[Dataset items]

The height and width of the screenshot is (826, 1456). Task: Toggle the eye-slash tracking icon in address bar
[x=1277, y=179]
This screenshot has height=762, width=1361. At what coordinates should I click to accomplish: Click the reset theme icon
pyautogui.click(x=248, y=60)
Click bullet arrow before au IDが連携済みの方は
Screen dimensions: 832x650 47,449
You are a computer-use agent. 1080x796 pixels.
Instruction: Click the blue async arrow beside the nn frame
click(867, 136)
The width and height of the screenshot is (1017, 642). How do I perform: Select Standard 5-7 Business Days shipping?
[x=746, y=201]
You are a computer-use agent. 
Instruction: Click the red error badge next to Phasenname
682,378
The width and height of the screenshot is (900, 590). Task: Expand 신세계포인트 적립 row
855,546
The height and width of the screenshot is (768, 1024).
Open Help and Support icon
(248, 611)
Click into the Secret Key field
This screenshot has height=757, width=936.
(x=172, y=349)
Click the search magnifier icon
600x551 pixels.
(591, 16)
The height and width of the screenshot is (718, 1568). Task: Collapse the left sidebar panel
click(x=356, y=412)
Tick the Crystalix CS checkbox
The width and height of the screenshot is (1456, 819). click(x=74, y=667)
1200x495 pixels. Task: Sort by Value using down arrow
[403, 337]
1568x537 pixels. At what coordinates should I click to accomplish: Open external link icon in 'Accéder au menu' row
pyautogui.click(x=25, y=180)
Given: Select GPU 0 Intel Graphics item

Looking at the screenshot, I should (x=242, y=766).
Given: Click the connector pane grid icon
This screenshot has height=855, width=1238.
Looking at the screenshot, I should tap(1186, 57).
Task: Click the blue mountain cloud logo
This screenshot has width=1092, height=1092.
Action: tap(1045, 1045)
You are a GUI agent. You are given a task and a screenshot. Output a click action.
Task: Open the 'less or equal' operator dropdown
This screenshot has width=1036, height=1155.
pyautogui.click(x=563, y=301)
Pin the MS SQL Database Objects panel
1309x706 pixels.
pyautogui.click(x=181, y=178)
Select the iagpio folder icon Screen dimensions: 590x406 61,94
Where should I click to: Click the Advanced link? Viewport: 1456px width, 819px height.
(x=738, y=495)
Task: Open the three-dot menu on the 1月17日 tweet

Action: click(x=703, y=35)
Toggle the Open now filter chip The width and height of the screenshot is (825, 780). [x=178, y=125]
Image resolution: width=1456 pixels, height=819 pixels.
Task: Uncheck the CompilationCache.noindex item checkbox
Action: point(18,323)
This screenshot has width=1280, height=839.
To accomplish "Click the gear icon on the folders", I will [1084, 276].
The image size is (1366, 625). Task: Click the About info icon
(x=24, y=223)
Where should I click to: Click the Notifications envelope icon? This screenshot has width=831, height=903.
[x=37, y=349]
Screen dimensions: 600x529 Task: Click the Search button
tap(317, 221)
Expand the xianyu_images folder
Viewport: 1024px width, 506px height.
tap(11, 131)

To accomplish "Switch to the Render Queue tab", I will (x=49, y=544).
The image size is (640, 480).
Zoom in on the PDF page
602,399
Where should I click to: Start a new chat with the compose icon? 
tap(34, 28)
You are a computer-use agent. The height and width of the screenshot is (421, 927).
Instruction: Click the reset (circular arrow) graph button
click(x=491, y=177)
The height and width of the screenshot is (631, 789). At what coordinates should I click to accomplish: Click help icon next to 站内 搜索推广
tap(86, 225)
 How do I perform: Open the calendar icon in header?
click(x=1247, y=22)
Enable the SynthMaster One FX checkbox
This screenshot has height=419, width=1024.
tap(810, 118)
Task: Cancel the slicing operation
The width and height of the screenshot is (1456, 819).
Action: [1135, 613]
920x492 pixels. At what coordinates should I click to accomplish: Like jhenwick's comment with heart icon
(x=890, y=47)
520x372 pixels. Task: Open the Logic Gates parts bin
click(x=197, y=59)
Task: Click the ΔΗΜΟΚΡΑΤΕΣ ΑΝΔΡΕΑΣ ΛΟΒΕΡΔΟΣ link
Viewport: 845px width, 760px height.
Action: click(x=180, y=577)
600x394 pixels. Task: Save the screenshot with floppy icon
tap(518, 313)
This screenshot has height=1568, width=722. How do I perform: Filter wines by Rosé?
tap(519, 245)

• [Stated exercise]:
Rewrite the data from the line containing "The height and width of the screenshot is (768, 1024)." through the line containing "Looking at the screenshot, I should tap(1186, 57).", inclusive, changing "magnifier" to "magnifying glass" and keeping everything else the same.

• [Full answer]:
The height and width of the screenshot is (768, 1024).
Open Help and Support icon
(248, 611)
Click into the Secret Key field
This screenshot has height=757, width=936.
(x=172, y=349)
Click the search magnifying glass icon
600x551 pixels.
(591, 16)
The height and width of the screenshot is (718, 1568). Task: Collapse the left sidebar panel
click(x=356, y=412)
Tick the Crystalix CS checkbox
The width and height of the screenshot is (1456, 819). click(x=74, y=667)
1200x495 pixels. Task: Sort by Value using down arrow
[403, 337]
1568x537 pixels. At what coordinates should I click to accomplish: Open external link icon in 'Accéder au menu' row
pyautogui.click(x=25, y=180)
Given: Select GPU 0 Intel Graphics item

Looking at the screenshot, I should (x=242, y=766).
Given: Click the connector pane grid icon
This screenshot has height=855, width=1238.
Looking at the screenshot, I should tap(1186, 57).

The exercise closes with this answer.